WHAT IS ASKED =>
[1] From the Python memory management post, reproduce the stretch from "The == operator" through "custom __eq__ methods.".
[2] In the Python memory management post, what does the == operator check?
[3] Using the Python memory management post, explain in one to three sentences why None, True, and False are better checked with is than with ==.

EXTRACTED TEXT =>
Ja'far Khakpour

Posted on Feb 7

Python and Memory Management, Part 1: Objects

#computerscience #performance #python #tutorial

You’ve heard it before: in Python, everything is an object. Integers, strings, even the functions you write, all are objects. It’s what gives the language its clean, consistent feel.

But here’s what nobody tells you upfront: this elegant design hides a memory management puzzle that can make your code behave in surprising ways.
To truly grasp how Python handles memory under the hood (and to write faster, more reliable code) you need to move past understanding language and take a look into CPython internal to understand what Python code does under the hood.

First-Class Objects in Python: Everything is an Object

To truly understand how Python manages memory, we need to start from distinction between three fundamental operations, ==, is, and id(). These three tools reveal different layers of Python's object model and memory management.

The equality operator

The == operator checks value equality: whether two objects contain the same data. When you write a == b, Python compares the actual values stored in the objects. This is a deep comparison that might involve calling special methods like eq():

# == compares values
a = [1, 2, 3]
b = [1, 2, 3]
print(a == b) # True - same content

Under the hood, == can trigger more complicated operations. In lists, it compares equality of each element, and for custom objects, it calls custom __eq__ methods.

class SensorValue:
    def __init__(self, value, tolerance):
        self.value = int(value)
        self.tolerance = int(tolerance)

    def __eq__(self, other):
        # Special behavior: equality within tolerance
        return abs(self.value - other.value) <= min(
            self.tolerance,
            other.tolerance
        )

v1 = SensorValue(100, 3)
v2 = SensorValue(97, 5)
v3 = SensorValue(96, 10)

print(f"v1 == v2: {v1 == v2}") # True both have a value in each other's tolerance range
print(f"v1 == v3: {v1 == v3}") # False

The is Operator: Object Identity

The is operator checks object identity - whether two variables reference the exact same thing in memory:

# `is` compares object identity
a = [1, 2, 3]
b = a  # b references the same list object
c = [1, 2, 3]  # New list with same contents

print(a is b)  # True - same object
print(a is c)  # False - same values, but different objects

When you write a is b, Python compares the memory addresses of the objects.
The is operator is lightning fast because it simply compares two pointers (memory addresses). This is why it is better to check None, True, and False with is, not ==. They're singleton objects and is would always do what == can do for us.

DATASET EXCERPTS =>
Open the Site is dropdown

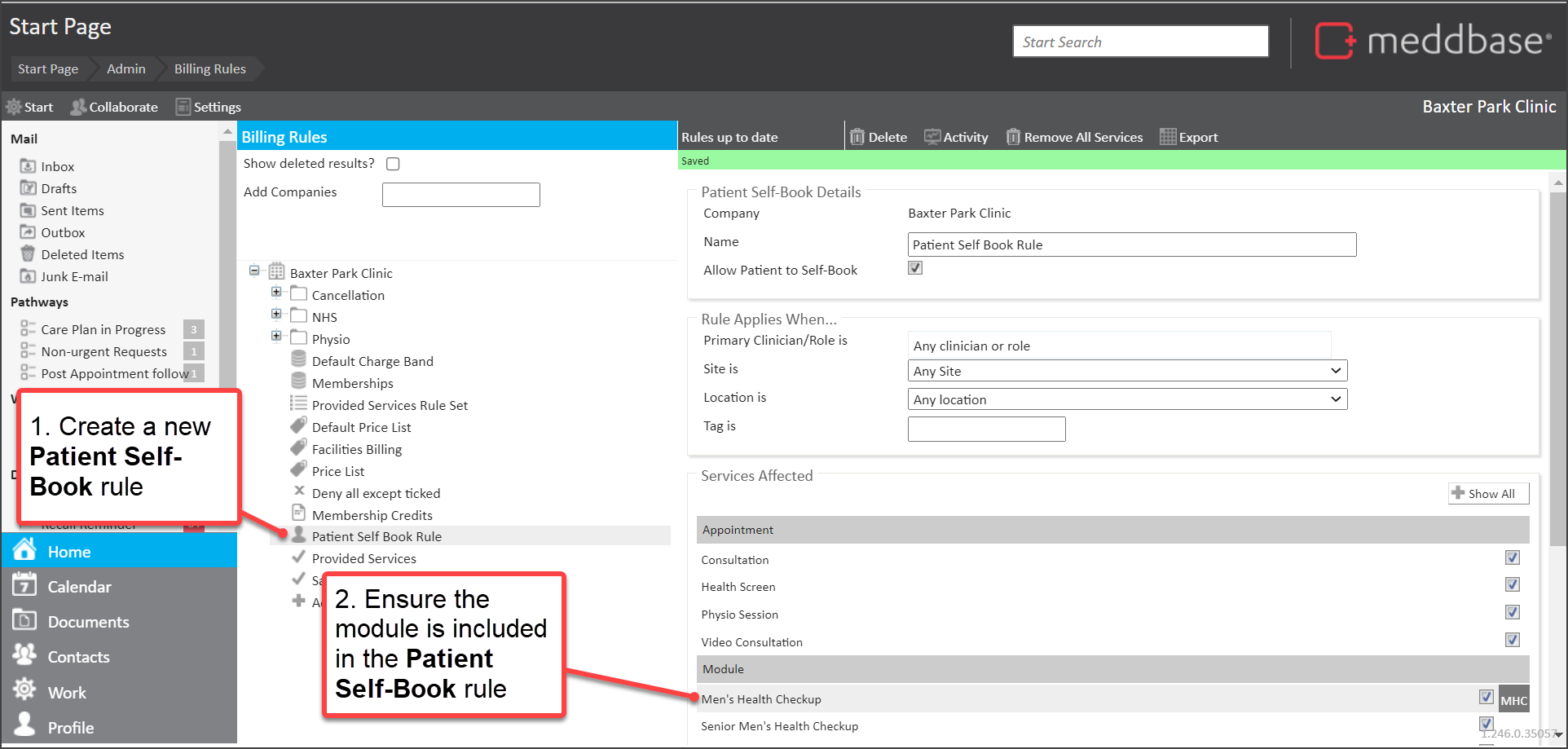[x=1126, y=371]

---

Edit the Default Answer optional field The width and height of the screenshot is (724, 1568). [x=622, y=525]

* * *

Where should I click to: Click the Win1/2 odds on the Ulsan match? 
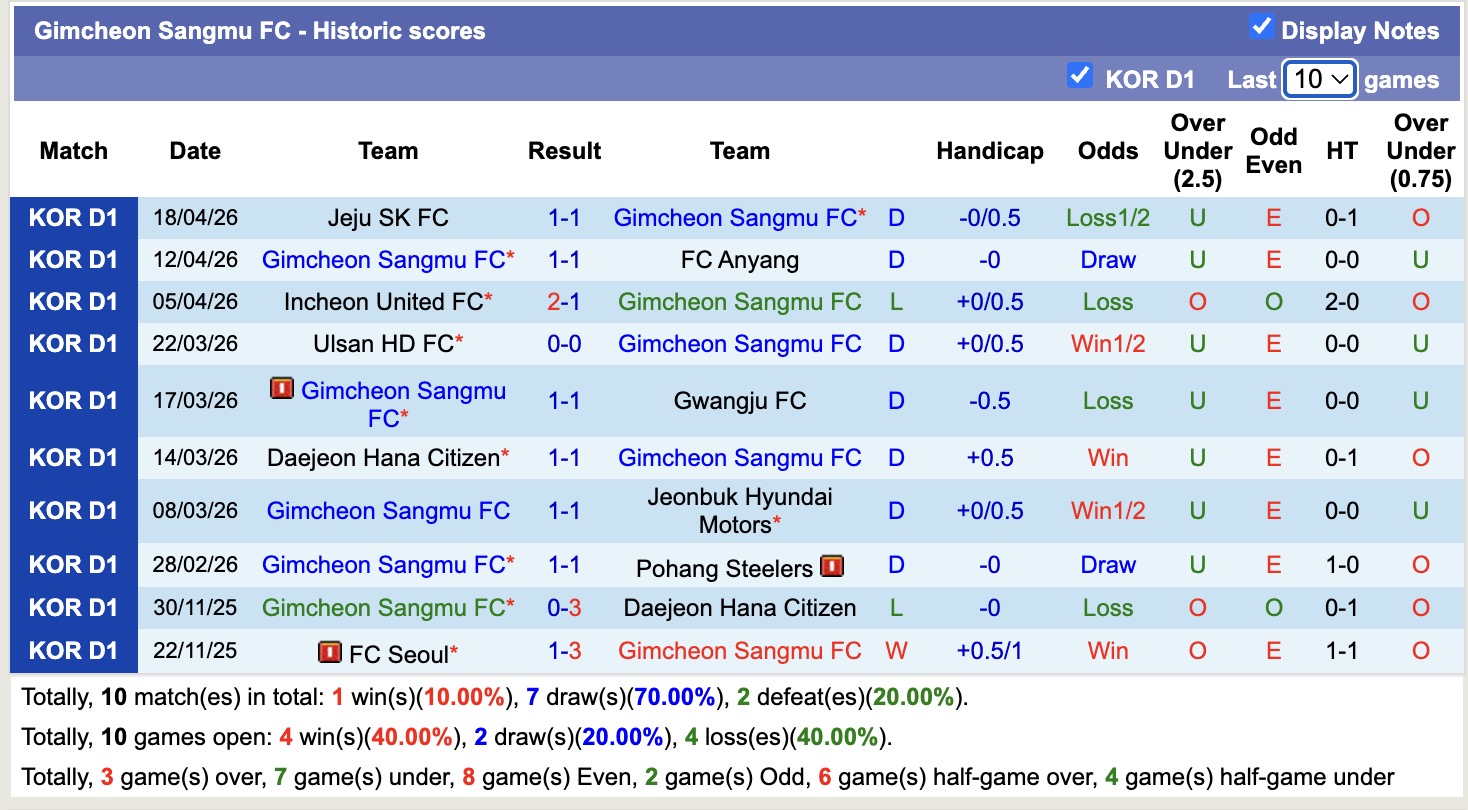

FULL SOLUTIONS =>
[1]
The == operator checks value equality: whether two objects contain the same data. When you write a == b, Python compares the actual values stored in the objects. This is a deep comparison that might involve calling special methods like eq():

# == compares values
a = [1, 2, 3]
b = [1, 2, 3]
print(a == b) # True - same content

Under the hood, == can trigger more complicated operations. In lists, it compares equality of each element, and for custom objects, it calls custom __eq__ methods.

[2] It checks value equality, meaning whether two objects contain the same data.

[3] The is operator is very fast because it only compares two pointers, or memory addresses. None, True, and False are singleton objects, so is always does what == can do for them.